Nuclear reactors 'evolve' inside supercomputers
- 09:48 09 June 2006
- NewScientist.com news service
Nuclear reactors could be built more efficiently using supercomputers to artificially "evolve" designs, say engineers from the US Department of Energy's Oak Ridge National Laboratory in Tennessee.
They have found they can speed up the extremely complex process of designing a reactor and generate novel designs from scratch by simulating natural selection.
Designing a nuclear reactor normally involves input from various specialists and the resulting structure can be uniquely influenced by this collaborative process.
"The design that comes out of this lengthy process is typically sub-optimal," says Louis Qualls, a nuclear systems specialist at Oak Ridge National Laboratory. "If you started with a different person, or designed pieces in a different order, you would get a different system."

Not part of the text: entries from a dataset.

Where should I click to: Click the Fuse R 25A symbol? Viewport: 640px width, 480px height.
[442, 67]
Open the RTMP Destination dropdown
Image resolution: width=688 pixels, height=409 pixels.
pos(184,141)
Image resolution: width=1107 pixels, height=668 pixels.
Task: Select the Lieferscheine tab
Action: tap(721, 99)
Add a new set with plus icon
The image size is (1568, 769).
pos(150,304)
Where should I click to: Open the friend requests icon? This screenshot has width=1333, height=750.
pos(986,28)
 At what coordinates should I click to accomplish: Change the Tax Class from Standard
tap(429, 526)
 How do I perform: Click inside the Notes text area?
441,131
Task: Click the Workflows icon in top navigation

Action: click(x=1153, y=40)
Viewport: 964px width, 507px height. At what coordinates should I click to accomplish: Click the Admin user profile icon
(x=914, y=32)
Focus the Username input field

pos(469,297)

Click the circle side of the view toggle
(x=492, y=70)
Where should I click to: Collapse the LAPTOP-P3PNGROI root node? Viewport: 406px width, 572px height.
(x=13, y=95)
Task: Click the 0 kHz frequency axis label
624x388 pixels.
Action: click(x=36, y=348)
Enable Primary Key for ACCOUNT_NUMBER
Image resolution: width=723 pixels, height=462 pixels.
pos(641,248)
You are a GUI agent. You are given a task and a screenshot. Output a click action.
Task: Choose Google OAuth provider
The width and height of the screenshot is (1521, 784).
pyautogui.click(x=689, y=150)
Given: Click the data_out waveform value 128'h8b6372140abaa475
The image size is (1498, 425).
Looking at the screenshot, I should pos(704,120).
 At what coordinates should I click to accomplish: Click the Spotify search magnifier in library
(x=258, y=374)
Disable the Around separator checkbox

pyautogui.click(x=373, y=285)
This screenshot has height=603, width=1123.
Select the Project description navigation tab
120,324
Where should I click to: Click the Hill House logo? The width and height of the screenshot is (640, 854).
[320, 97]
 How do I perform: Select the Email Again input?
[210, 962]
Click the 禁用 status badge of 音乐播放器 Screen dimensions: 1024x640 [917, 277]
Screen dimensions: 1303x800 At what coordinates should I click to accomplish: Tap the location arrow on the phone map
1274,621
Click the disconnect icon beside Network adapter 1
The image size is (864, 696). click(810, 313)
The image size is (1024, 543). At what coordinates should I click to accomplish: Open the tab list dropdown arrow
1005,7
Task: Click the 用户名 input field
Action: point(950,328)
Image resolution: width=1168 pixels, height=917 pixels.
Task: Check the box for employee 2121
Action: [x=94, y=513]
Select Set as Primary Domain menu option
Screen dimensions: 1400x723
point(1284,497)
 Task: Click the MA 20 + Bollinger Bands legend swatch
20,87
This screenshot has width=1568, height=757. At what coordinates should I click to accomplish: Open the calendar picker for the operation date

Qualls and his colleagues were looking for a more efficient design approach and found inspiration in biological evolution. They used software tools known as genetic algorithms to evolve different reactor designs. Similar algorithms are already used in many different fields to evolve highly efficient solutions to particular problems.
The algorithms they created first produce a population of reactor designs by randomising all the different design factors involved. Each design is then tested in a simulation for its "fitness", measuring its performance efficiency, running cost, safety and other parameters.
The designs that perform best are singled out for survival. They are mutated and recombined to create the next generation of designs. After many cycles, the potential of the most refined designs is evaluated by engineers.
"[Simulated evolution] will come up with some systems we would just never have thought of," Qualls says. "It won't replace the experts or come up with a finished design, but it makes it possible to consider options they wouldn't have had otherwise."
The parameters used to decide which designs survive can also be tweaked to meet different overall criteria. "If I were a businessman I'd want to make the most profit," explains Qualls. "But a safety engineer would want one that is least likely to break down."
Qualls's team has used the approach to help design the reactor for a NASA spacecraft designed to one day travel to the asteroid belt. In this case, weight was the main design concern.
Andy Keane, an independent genetic algorithms expert at Southampton University, UK, says this approach has already proven useful in other fields of engineering.
But for very complex problems, such as nuclear reactor design, he says it is important to combine genetic algorithms with sophisticated methods of simulation and analysis. "Research is now focused on integrating genetic algorithms with other techniques and more powerful computation," Keane says. "This means we can produce more complete designs."